Windows Server 2008 end of life has finally passed its last incarnation. Some IT operations will still have servers running it though, since some industry- or workplace-specific applications don't work and play well on more recent Windows Server offerings. This means these shops are especially vulnerable to new security threats aimed at unsupported operating systems.
Microsoft isn't entirely abandoning those still dependent on Windows Server 2008. For three more years, users can continue to receive support by taking advantage of Microsoft's Extended Security Update program, which promises to supply "critical" and "important" security patches to those with active Software Assurance or subscription licenses. With a few restrictions, the program is also available to those still using SQL Server 2008, with patches limited to "critical" updates.

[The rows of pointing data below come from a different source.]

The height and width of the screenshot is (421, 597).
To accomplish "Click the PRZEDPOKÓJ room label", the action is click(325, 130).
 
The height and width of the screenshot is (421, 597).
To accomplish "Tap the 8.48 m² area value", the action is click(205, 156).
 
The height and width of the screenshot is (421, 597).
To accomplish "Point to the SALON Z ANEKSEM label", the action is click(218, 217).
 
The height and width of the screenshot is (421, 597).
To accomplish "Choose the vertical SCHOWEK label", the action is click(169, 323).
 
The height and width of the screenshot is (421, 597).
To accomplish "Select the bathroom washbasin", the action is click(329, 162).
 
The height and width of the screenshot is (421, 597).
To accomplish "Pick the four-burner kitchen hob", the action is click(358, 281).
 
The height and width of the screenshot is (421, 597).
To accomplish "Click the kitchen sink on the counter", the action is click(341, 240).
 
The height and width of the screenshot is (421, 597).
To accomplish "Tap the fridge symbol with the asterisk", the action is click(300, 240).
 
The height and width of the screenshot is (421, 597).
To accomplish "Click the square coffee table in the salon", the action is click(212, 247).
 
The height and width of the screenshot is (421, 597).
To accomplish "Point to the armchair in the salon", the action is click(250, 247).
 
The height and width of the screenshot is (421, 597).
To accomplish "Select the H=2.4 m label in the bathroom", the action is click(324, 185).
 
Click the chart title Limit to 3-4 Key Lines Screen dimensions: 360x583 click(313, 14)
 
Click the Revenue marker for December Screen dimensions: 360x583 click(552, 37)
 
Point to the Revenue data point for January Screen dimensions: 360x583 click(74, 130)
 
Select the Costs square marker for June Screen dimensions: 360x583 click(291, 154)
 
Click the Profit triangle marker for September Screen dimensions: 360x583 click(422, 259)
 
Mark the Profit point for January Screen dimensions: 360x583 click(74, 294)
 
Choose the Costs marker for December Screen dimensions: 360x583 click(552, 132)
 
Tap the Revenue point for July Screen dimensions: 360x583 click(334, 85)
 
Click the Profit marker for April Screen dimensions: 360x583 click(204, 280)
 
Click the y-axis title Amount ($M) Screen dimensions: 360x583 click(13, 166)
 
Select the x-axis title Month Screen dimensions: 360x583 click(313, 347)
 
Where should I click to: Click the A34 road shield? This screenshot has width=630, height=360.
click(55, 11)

Extended Security Update is expensive, however, logging-in at "75% of the full license cost annually," according to Microsoft. That would represent a broad range of pricing, since licensing costs for any Windows Server version vary widely across different editions. When Windows Server 2008 R2 hit the market, for example, a license could be as inexpensive as $469 yearly for the Web Server edition, or as expensive as $3,999 for the Enterprise edition.

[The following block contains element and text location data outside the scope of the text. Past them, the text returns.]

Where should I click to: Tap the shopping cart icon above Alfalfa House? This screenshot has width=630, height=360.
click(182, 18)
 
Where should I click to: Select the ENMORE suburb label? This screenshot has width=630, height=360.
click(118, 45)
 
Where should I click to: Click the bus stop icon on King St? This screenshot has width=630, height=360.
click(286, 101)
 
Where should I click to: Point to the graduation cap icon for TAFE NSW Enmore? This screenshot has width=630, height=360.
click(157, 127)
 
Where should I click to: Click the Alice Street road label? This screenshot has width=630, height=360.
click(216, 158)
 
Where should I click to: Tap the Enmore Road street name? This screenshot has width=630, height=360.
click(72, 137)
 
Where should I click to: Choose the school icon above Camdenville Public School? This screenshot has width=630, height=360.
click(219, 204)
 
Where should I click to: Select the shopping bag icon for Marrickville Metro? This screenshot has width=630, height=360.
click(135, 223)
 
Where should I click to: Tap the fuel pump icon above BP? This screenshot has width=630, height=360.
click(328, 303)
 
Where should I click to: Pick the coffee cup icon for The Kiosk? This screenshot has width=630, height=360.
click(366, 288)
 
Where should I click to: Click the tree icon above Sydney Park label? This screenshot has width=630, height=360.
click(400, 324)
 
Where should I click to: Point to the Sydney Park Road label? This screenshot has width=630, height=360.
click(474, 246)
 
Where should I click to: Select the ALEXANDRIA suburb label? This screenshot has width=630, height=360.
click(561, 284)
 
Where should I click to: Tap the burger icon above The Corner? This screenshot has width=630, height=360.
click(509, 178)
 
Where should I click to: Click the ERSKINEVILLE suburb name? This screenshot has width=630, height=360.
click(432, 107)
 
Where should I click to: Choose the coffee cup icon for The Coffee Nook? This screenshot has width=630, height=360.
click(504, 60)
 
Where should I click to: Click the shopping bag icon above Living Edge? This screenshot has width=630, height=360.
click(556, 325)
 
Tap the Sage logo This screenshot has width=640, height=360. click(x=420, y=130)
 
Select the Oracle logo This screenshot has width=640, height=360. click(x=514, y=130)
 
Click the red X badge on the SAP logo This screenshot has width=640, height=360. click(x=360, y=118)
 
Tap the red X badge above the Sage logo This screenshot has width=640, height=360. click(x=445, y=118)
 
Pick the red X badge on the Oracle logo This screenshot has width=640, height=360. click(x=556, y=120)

For those who want to consider support options beyond the Microsoft offering and want to keep their instance on-premises instead of lifting-and-shifting to the cloud, there is only one solution that fits the bill.
A Third-Party Solution
0Patch (as in "zero-patch," and not to be confused with Oracle's OPatch utility), is a service of Slovenia-based ACROS Security that typically supplies security fixes to companies running currently supported versions of Windows. The fixes either address critical zero-day exploits that haven't yet been addressed by the vendor, or patches to be used as a stopgap measure while vendor-supplied patches are being tested.

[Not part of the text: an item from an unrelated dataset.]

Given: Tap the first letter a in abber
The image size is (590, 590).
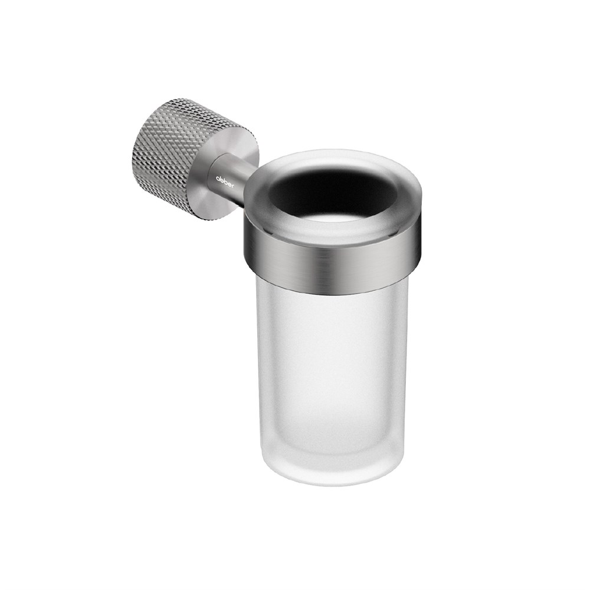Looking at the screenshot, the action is pyautogui.click(x=217, y=176).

0Patch will keep some no longer supported software, including Windows Server 2008 as well as Windows 7, patched against security issues at a cost of a little over $25 annually per machine, with volume discounts starting at 20 computers.
ACROS CEO Mitja Kolsek told ITPro Today that while some of the patches might be based on vendor supplied patches, "We create a lot of patches ourselves."
"While having access to a vendor's patch is helpful in determining what the original developers thought was the best way of fixing the vulnerability, we often fix in a different way to minimize the code we change," he said. "Sometimes our fix is also better that the vendor's."
In addition, he said, the company has fixes for some security issues that have yet to be patched by Microsoft.
The company's reason for needing to "minimize" the changed code might be something that potential users might want to consider before signing up for the service. Any fix that 0Patch supplies is not in the form of a traditional patch, which replaces an entire changed file or application on the hard drive, but is a memory resident "micropatch" and is applied on the fly.
"0patch Agent is designed to inject a dynamic load library (DLL) into each running process so that it can then apply and un-apply micropatches in that process," 0Patch explains on its website. "While there are some processes that don't let themselves get injected this way, most processes will spend an additional 600-700 KB of memory each for hosting that DLL. On a typical Windows 10 system with [about] 100 running processes this means a memory consumption of 60-70 MB."
When asked if 0Patch's system presents a new security worry for users, Kolsek replied: "While we're trying hard to avoid that and utilize 20-plus years of experience in finding vulnerabilities, it's almost sure that there are vulnerabilities in our product, as are there in any other software product. We can also micropatch our own product, so fixing can be fast and deployment of the fix instant and unobtrusive for the user."
Cloud-Based Security Solutions for Windows Server 8 Service
For those unwilling to pay for Microsoft support or to rely on a third party's unique solution for continued security updates following Windows Server 2008 end of life, the only solutions involve moving to the cloud.
The easiest solution here is probably Microsoft, which will supply free security updates for three years to organizations that move their Windows Server 2008 workloads to its Azure cloud to run as a VM or managed instance.
A little more complex, but perhaps a more complete, long-term solution is being offered by Amazon Web Services with its End-of-Support Migration Program for Windows Server. With this program, users upload their unsupported workloads to the cloud and upgrade to a supported version of Windows Server in the process, using a compatibility layer to do things like redirecting APIs that have changed.
AWS says that the EMP technology is offered without cost, although users will have to pay a fee to have applications assessed and repackaged.
Other than these solutions, IT shops can face the final Windows Server 2008 end of life by upgrading to a newer version on their own, or they can continue to ride bareback and hope any security holes that surface don't lead to an attack by the black hats.
That last option is not recommended. As Rocky used to say to Bullwinkle, "That trick never works."